EXERCISE DETAILS. How does the data below read from its first line through the line containing "Viewport: 972px width, 816px height."? Print those lines exactly.

RECORDS FOR THIS EXERCISE.
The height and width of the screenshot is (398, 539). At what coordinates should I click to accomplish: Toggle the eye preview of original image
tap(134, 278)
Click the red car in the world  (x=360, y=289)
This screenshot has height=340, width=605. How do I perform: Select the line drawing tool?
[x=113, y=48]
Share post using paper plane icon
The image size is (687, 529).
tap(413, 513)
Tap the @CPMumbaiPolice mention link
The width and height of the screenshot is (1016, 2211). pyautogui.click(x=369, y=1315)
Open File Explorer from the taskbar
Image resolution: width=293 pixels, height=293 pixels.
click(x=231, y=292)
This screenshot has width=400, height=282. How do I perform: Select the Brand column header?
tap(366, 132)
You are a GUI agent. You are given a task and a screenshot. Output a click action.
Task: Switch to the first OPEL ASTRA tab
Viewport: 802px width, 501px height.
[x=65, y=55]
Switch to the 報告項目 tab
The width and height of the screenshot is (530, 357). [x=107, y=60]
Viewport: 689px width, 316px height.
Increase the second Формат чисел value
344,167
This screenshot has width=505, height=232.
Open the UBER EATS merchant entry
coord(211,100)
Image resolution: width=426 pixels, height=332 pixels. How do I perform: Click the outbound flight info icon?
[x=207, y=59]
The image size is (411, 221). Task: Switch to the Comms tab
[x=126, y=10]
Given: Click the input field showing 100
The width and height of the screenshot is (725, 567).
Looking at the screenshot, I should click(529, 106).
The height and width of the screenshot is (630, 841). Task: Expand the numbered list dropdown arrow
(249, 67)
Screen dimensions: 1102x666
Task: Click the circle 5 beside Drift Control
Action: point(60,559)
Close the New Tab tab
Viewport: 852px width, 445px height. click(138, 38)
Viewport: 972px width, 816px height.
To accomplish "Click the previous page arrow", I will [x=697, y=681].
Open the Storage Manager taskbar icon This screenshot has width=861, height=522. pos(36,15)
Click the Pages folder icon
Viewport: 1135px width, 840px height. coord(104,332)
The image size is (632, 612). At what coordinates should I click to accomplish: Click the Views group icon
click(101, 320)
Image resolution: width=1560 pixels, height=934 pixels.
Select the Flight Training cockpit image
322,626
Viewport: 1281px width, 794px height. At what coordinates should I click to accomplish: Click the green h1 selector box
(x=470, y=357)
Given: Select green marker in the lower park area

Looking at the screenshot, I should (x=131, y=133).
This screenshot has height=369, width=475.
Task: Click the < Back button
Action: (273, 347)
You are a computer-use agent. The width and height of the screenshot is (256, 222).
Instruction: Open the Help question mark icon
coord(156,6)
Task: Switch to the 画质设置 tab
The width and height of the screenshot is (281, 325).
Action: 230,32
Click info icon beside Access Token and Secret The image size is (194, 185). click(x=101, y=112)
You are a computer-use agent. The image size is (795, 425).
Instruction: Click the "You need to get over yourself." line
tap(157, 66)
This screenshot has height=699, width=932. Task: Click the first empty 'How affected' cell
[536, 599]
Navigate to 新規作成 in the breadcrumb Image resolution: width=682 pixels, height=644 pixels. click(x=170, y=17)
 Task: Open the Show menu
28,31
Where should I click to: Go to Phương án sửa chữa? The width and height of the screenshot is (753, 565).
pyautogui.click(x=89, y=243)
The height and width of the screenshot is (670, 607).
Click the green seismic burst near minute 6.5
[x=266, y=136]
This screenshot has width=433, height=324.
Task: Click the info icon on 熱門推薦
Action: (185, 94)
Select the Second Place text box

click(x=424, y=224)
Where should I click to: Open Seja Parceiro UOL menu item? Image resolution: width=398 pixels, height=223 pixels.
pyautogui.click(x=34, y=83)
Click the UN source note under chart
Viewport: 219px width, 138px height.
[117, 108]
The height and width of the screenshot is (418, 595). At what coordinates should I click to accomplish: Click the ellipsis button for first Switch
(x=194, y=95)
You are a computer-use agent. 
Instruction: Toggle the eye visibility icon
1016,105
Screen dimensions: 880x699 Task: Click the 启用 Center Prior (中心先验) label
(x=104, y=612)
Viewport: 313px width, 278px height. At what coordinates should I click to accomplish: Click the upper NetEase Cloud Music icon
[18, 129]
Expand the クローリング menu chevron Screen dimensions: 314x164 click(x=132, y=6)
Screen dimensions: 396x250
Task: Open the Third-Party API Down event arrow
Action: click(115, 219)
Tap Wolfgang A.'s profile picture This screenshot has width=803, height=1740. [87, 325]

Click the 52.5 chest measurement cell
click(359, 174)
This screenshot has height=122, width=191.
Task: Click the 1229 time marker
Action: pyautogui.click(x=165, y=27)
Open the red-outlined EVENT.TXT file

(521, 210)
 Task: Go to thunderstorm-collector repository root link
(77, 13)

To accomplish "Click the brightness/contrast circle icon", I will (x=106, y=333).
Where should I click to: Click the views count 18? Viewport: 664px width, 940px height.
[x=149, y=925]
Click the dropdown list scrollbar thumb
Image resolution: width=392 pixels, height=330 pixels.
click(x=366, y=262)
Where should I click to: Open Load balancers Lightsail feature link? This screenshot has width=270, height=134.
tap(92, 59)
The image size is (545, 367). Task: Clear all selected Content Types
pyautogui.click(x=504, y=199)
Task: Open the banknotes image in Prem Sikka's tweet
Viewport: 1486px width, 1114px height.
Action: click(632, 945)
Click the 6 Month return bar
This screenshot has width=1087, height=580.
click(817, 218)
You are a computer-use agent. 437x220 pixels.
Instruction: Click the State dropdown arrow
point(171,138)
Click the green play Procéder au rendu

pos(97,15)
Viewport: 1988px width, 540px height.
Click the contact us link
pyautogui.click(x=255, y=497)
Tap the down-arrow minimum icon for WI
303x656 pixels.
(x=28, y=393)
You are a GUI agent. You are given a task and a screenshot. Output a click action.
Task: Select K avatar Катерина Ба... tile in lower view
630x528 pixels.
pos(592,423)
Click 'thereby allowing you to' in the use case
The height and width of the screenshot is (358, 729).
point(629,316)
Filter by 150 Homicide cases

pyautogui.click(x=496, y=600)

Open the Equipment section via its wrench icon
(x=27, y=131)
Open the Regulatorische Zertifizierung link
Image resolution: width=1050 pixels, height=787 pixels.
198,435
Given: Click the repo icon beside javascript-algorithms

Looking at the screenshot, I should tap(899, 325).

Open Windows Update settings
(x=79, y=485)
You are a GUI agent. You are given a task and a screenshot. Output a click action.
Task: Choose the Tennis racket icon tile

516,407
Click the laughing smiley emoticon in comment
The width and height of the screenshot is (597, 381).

TASK SOLUTION.
The height and width of the screenshot is (398, 539). At what coordinates should I click to accomplish: Toggle the eye preview of original image
tap(134, 278)
Click the red car in the world  (x=360, y=289)
This screenshot has height=340, width=605. How do I perform: Select the line drawing tool?
[x=113, y=48]
Share post using paper plane icon
The image size is (687, 529).
tap(413, 513)
Tap the @CPMumbaiPolice mention link
The width and height of the screenshot is (1016, 2211). pyautogui.click(x=369, y=1315)
Open File Explorer from the taskbar
Image resolution: width=293 pixels, height=293 pixels.
click(x=231, y=292)
This screenshot has width=400, height=282. How do I perform: Select the Brand column header?
tap(366, 132)
You are a GUI agent. You are given a task and a screenshot. Output a click action.
Task: Switch to the first OPEL ASTRA tab
Viewport: 802px width, 501px height.
[x=65, y=55]
Switch to the 報告項目 tab
The width and height of the screenshot is (530, 357). [x=107, y=60]
Viewport: 689px width, 316px height.
Increase the second Формат чисел value
344,167
This screenshot has width=505, height=232.
Open the UBER EATS merchant entry
coord(211,100)
Image resolution: width=426 pixels, height=332 pixels. How do I perform: Click the outbound flight info icon?
[x=207, y=59]
The image size is (411, 221). Task: Switch to the Comms tab
[x=126, y=10]
Given: Click the input field showing 100
The width and height of the screenshot is (725, 567).
Looking at the screenshot, I should click(529, 106).
The height and width of the screenshot is (630, 841). Task: Expand the numbered list dropdown arrow
(249, 67)
Screen dimensions: 1102x666
Task: Click the circle 5 beside Drift Control
Action: point(60,559)
Close the New Tab tab
Viewport: 852px width, 445px height. click(138, 38)
Viewport: 972px width, 816px height.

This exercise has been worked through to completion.